Extract provided:

———

The Fifth Way is based on the guidedness of things. For we see that some things that lack intelligence (i.e., material objects in nature) act for the sake of an end. This is clear from the fact that they always, or usually, act in the same way so as to achieve what is best (and therefore tend to a goal and do not reach it by chance). But things lacking intelligence tend to a goal only as directed by one with knowledge and understanding. Arrows, for instance, need archers. So, there is a being with intelligence who directs all natural things to ends, and we call this being “God.”40


Here note:


(a) Some people have argued that the world contains designed objects that demand explanation with reference to a celestial designer not itself part of the world. An especially famous example of someone thinking along these lines is William Paley (1743–1805). In Natural Theology, he compares various naturally occurring things to watches while arguing that they are made up of parts that seem put together to achieve a definite result. “Every indication of contrivance” and “every manifestation of design” that can be found in a watch, he says, “exists in the works of nature; with the difference, on the side of nature, of being greater and more.”41 Though some readers of it seem to have thought otherwise, however, the Fifth Way is not an “argument from design” in Paley’s sense. It does not appeal to vast cosmic evidence of design not produced by any human being while produced by a nonhuman designer. Nor is it saying that the world is a single, huge designed object. Rather, it is noting that some, and only some, things in the world “act for the sake of an end.” Aquinas is saying that, forgetting about anything we might know about human behavior, there are some things in the world that can be thought of as goal-directed in their activity, and his argument is that the goal-directed activity of these things has to be due to a directing (nonhuman) intelligence of some kind.


(b) Why does Aquinas say that certain things “act for the sake of an end”? The answer to this question can be found in his claim that some things that lack intelligence “always, or usually, act in the same way so as to achieve what is best” without doing so “by chance.” Aquinas believes that chance events occur since (as he says in 1a,116 and 2a2ae,95,5) an event might have no single cause accounting for just that event. My happening to be killed by the branch of a tree that falls on me as a gust of wind strikes it just as I pass under it would, for Aquinas, be an instance of a chance event. But what about the fact that female cats regularly and instinctively suckle their newborn kittens and thereby help them to become healthy cats? Or what about the fact that my heart regularly functions so as to circulate my blood and, accordingly, keep me alive? These are the kinds of examples that Aquinas seems to be thinking of in the Fifth Way. In instances like these, he perceives goal-directed activity, but not activity that is goal-directed because a human being is at work.


(c) When we seek to account for what we encounter, thinks Aquinas (and if we read him as though he were speaking English), we are always looking for an account that begins with the word “because,” as in “This can be accounted for because of that.” In other words, we are looking for causes most of us these days would mean when referring to a cause. I presume that when we look for causes we are normally looking for what Aquinas calls an “agent” or “efficient” cause (as in “Who killed Fred?”). Following Aristotle, however, Aquinas says that there are four kinds of cause: efficient, material, formal, and final, and its final causality that is the focus of the Fifth Way. Although it concludes with reference to God as an agent cause, the Fifth Way is also much concerned with final causation in that it begins with the claim that there is goal-directed activity even on the part of things different from John in that they are not reasoning or thinking individuals. Such things, Aquinas holds, have goal-directed tendencies, albeit ones that are sometimes frustrated. In this sense, he thinks, there are non reasoning things that aim at certain goods, and, he maintains, such aiming is derivative from what has knowledge or understanding. Hence, the ex ample he uses of an arrow shot by an archer.

———

Pointing data for screenshots:

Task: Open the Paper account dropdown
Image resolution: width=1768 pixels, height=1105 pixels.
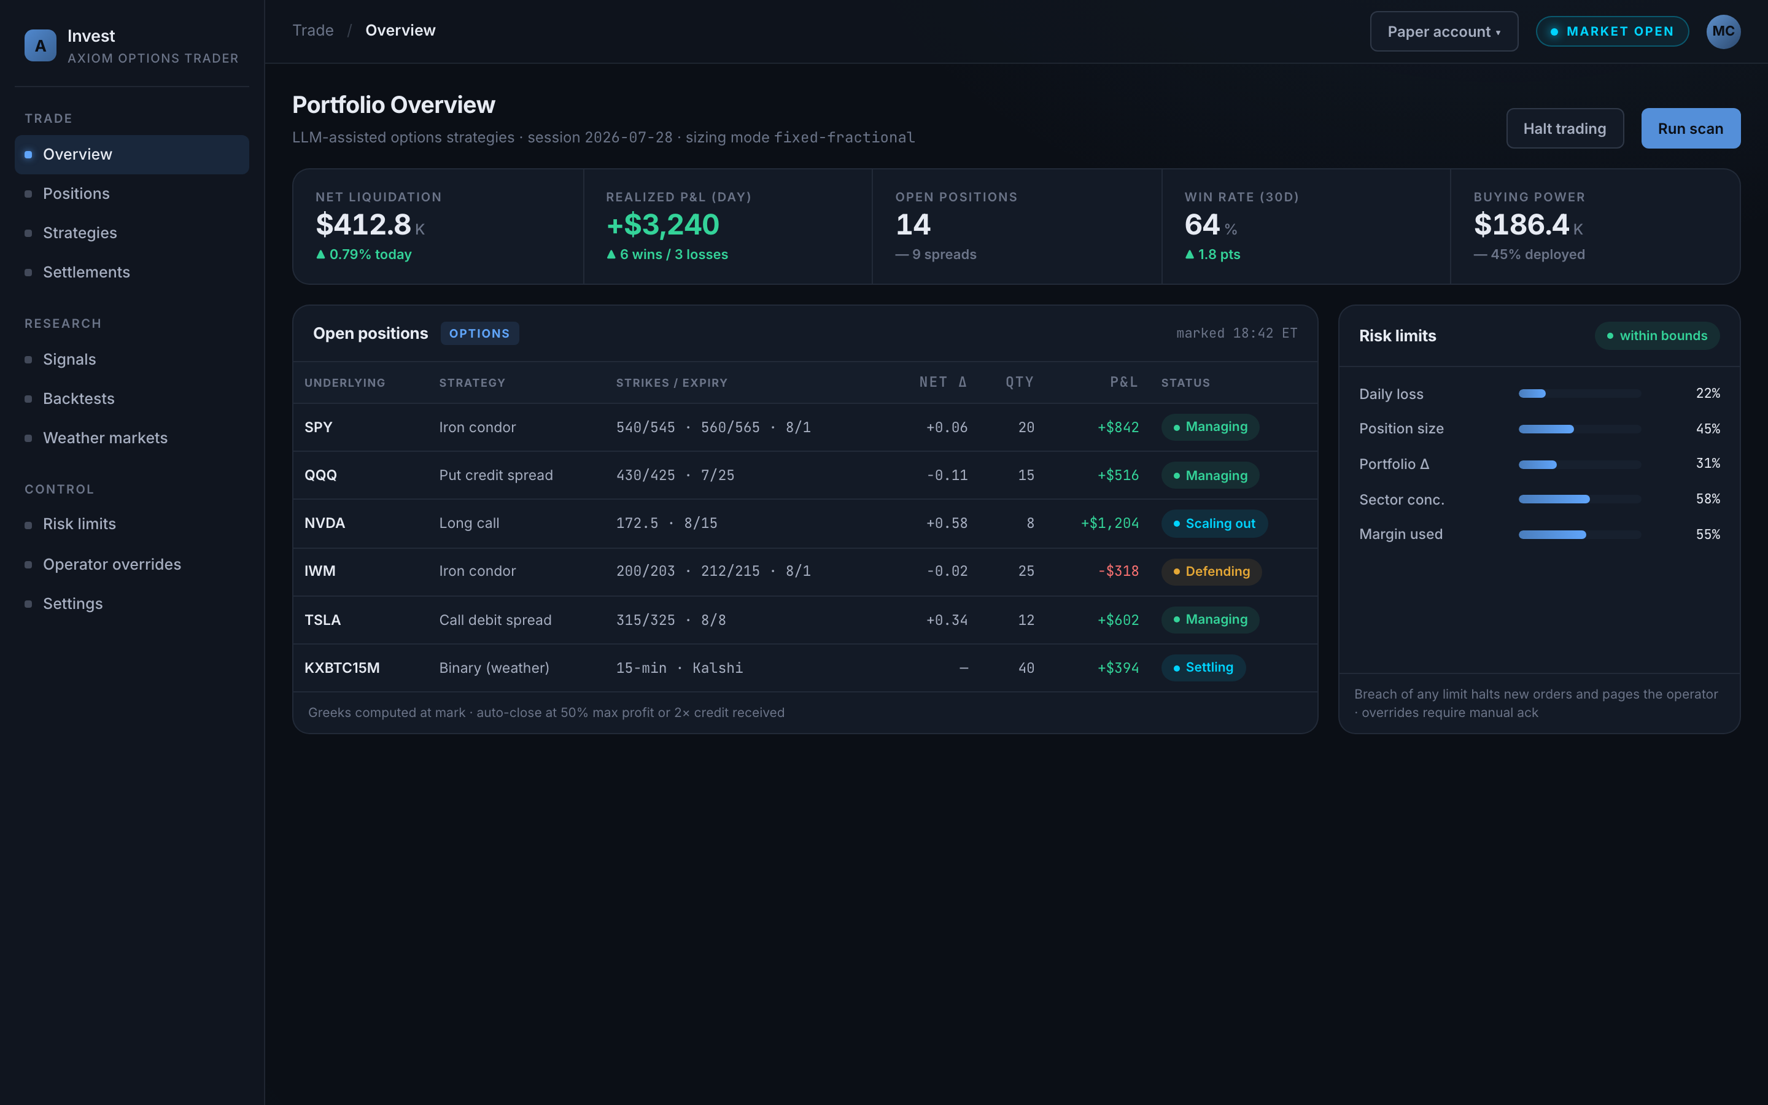Action: pos(1444,31)
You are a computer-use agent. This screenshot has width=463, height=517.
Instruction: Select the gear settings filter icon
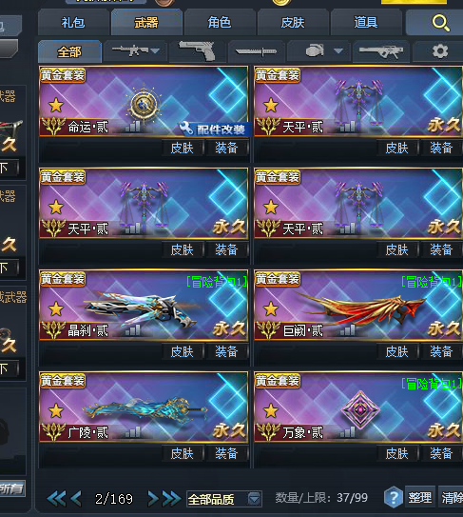440,51
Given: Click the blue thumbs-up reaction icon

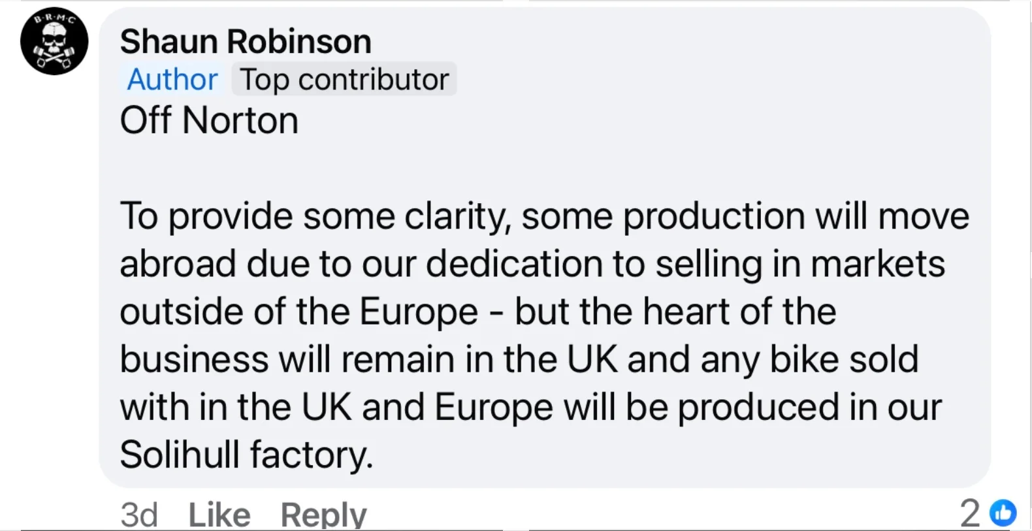Looking at the screenshot, I should tap(1003, 513).
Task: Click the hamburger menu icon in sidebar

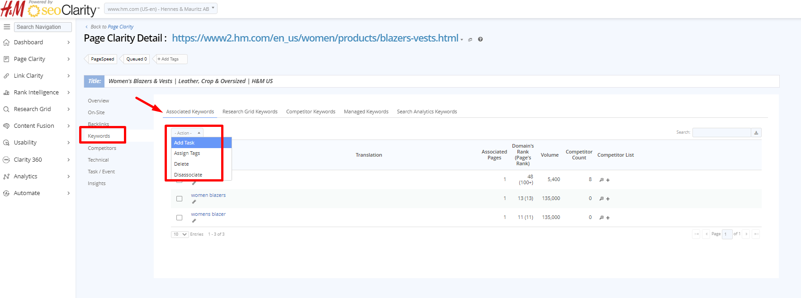Action: point(7,27)
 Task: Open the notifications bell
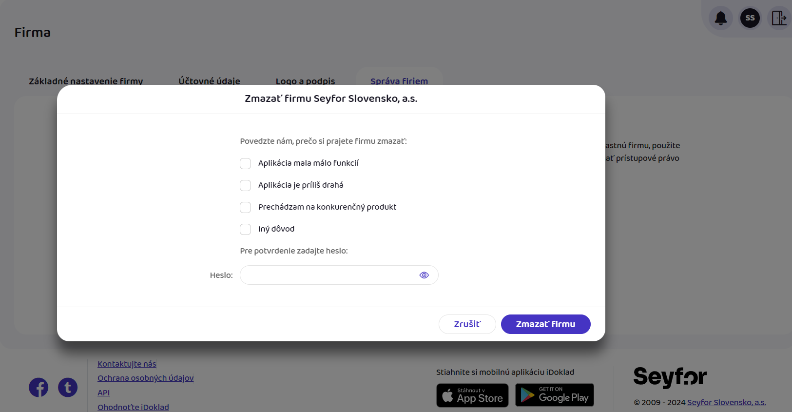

———

Stated goal: Extend the passage on Aquinas's Fifth Way, picking up right after its final sentence. These items have no connection to the passage on Aquinas's Fifth Way.

The answer:
3.5 Critical Responses to the Five Ways


How cogent is Aquinas’s reasoning in the Five Ways? I cannot note all that has been said in criticism of them (of which there is a lot), but here are some arguments that have often been leveled against them:


(a) The arguments fail because they do not succeed in showing that God exists. At best, they only show that there is an unchanged changer, an uncaused agent cause, a necessary being not caused to exist by anything, a source of there being things with degrees of perfection, and a cause accounting for things in nature acting for ends. But arguments purporting to show that God exists must establish that God is, for ex ample, one, omnipotent, omniscient, and any number of other things. Since the Five Ways do not do this, they fail as arguments for the conclusion that God exists.


(b) All of the Ways rest on dubious claims. The First Way, for instance, asks us to believe that anything undergoing change so as to become F is being changed by something else that is F. But this principle is obviously false since, for example, one does not need to be dead to commit murder. Again (so it has been argued), the First Way was in effect refuted by Isaac Newton (1642–1727) whose first law of motion states that, because of the principle of inertia, an object will just continue to move in a straight line in absolute space unless interfered with.


(c) We have no good reason to think that any causal series has to have something uncaused at the start of it.


(d) All of the Five Ways depend on a logical fallacy that can be illustrated by the example “All roads lead somewhere; so there is some (one) place to which all roads lead”—a fallacy sometimes referred to as “the quantifier shift fallacy.” For instance, the First Way fallaciously argues that since each instance of motus has an agent cause, there is one agent cause accounting for each instance of motus. And the Second Way argues in a comparable way with an eye on agent causality, while the Third Way fallaciously maintains that, since everything perishes at some time, there must be a time at which everything has perished. With respect to the Fourth and Fifth Way, one can object to them since they fallaciously maintain that (1) if the perfection exhibited by one thing depends on a cause, there is one thing that accounts for all things exhibiting degrees of perfection, and (2) if something accounts for the tending to an end of something lacking awareness, there is some one thing accounting for the tending to an end of all things lacking awareness.


(e) In the Five Ways, Aquinas always seems to assume that we should be looking for agent causes. But why should we not take various things we know about to be “just there” with no causal questions arising from them being so? Why not suppose, for instance, that something undergoing change is just changing? Or why not suppose that something in the world can just exist without us having to look for a cause of its existing? And why not settle for the conclusion that things lacking awareness tend to an end because that is just what they do? In response to these criticisms I can imagine Aquinas saying:


(1) The Five Ways do not purport to establish that God exists as being all that those who believe in God take God to be. They purport to establish only that there is something unchanged accounting for change, some un caused agent cause, something necessary the existence of which is underived, something accounting for there being things that exist and are good, and something accounting for goal-directed activity on the part of things lacking intelligence.

(2) The First Way does not invoke the premise that only what is F can bring it about that something comes to be F, that, for example, one needs to be dead in order to commit murder. And the principle of inertia should not be thought to refute the point that something coming actually to be what it was before only potentially does not bring itself into the state of actuality at which it arrives.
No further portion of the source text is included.